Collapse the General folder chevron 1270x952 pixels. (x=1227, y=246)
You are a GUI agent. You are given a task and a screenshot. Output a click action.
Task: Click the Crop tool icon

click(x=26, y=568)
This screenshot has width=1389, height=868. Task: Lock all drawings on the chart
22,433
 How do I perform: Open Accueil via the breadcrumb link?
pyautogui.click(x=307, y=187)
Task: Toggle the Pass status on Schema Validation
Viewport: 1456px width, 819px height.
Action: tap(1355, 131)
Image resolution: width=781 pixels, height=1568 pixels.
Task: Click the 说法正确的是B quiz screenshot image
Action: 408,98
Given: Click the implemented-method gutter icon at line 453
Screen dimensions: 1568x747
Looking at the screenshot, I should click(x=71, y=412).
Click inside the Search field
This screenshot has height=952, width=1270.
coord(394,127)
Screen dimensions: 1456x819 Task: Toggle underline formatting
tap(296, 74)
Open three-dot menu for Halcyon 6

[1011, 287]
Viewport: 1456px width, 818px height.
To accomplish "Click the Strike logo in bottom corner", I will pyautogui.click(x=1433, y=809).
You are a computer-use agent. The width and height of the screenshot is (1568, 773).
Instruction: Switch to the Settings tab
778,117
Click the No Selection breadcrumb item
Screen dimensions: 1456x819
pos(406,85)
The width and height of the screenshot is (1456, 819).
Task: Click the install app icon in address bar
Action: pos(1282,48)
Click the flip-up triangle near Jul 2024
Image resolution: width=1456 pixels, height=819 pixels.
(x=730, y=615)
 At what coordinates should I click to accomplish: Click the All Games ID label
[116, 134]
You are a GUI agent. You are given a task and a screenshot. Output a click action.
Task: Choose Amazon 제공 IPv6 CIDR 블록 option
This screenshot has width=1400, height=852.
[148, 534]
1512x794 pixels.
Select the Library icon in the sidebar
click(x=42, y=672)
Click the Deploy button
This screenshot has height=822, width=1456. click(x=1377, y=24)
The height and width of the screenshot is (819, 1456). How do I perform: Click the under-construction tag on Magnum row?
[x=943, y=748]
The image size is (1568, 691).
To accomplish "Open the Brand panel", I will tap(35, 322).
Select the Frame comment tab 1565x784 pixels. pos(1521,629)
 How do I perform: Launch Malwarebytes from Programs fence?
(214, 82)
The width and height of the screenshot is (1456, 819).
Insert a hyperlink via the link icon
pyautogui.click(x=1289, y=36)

_ _ _ _ _ _ _

**Work instruction:**
Going through the data above, return each line with the word "will".

**Your response:**
To accomplish "Click the Strike logo in bottom corner", I will pyautogui.click(x=1433, y=809).
To accomplish "Open the Brand panel", I will tap(35, 322).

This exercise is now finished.